- Extract -
It is impossible for a feeling person to watch common citizens brutally crushed by a tyrant without wishing a benign force would intervene to stop the bloodshed. Is the U.S. military such a benign force? Many Americans assume that U.S. foreign policy, for all its flaws, still manages to represent their own good will toward others, their own respect for self-determination. But we should not forget that U.S. Middle Eastern policy is explicitly against self-determination in the region. The Carter Doctrine and Reagan Corollary to the Carter Doctrine state that we will intervene militarily should external or internal forces threaten U.S. hegemony in the region. The reason for this is explicitly stated as well--access to oil. Moreover, a glance at the effect of this policy over the last thirty years reveals increasing violence and instability rather than movement toward self-determination.

- Required actions -
1. Turn the paragraph of the passage on U.S. Middle Eastern policy that begins "It is impossible for a feeling person" into a short bulleted list that keeps its main facts.
2. Please resume the passage on U.S. Middle Eastern policy after its last sentence with one more paragraph.
The data is unrelated to the passage on U.S. Middle Eastern policy.

- Source material -
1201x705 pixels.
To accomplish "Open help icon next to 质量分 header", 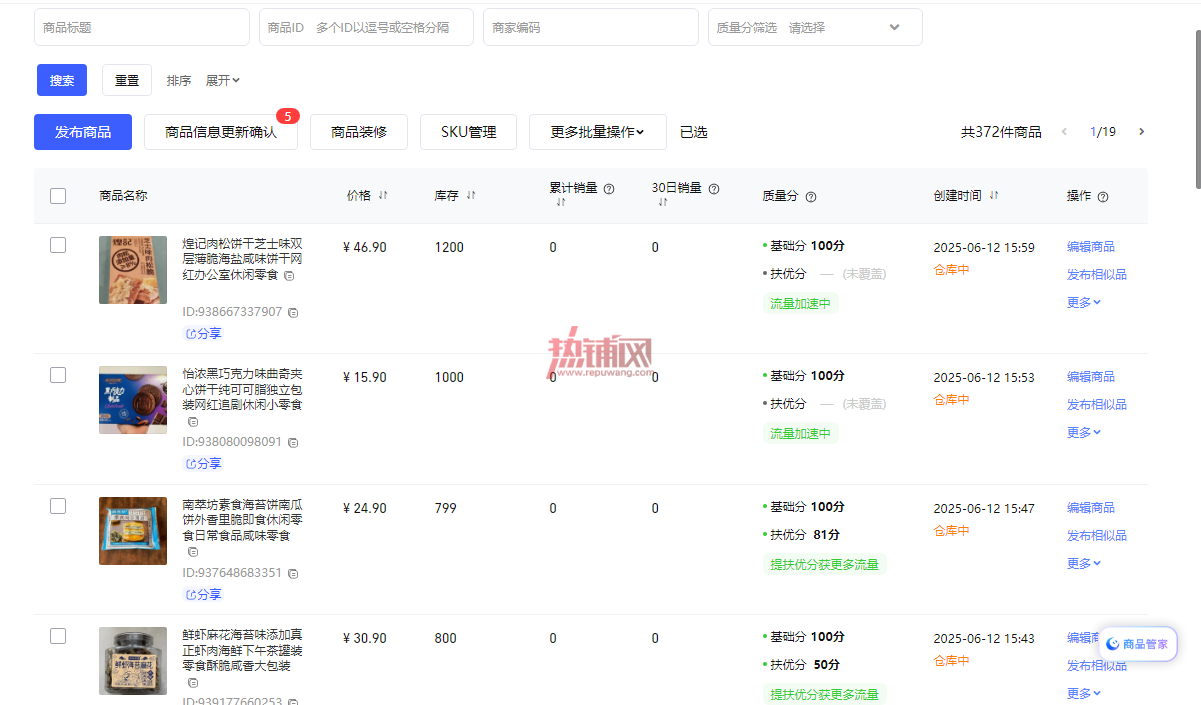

- Per-task answers -
1.
- Seeing ordinary citizens crushed by a tyrant makes people wish a benign force would step in.
- Many Americans assume U.S. foreign policy reflects their goodwill and respect for self-determination.
- U.S. Middle Eastern policy explicitly opposes self-determination in the region.
- The Carter Doctrine and its Reagan Corollary commit the U.S. to military intervention if external or internal forces threaten U.S. hegemony there.
- The stated reason is access to oil.
- Over the last thirty years, this policy has brought more violence and instability, not self-determination.

2.
It is possible that circumstances in Libya represent an exception to this, that they present a rare opportunity in which U.S. self-interests (as conceived by the Washington establishment) happen to coincide with the interests of the opposition forces in Libya. If so, the case must be argued, not from a presumption that U.S. foreign policy supports self-determination but rather from the opposite perspective: that U.S. imperialism and lack of concern for the sovereign rights of nations does not prevent military intervention from being a net benefit for the people who suffer under Gaddafi. I will not attempt to answer this question, but I intend to argue forcefully that it is a question which must be asked. If we are considering inflicting death and suffering, we have an obligation to avoid indulging in wishful thinking.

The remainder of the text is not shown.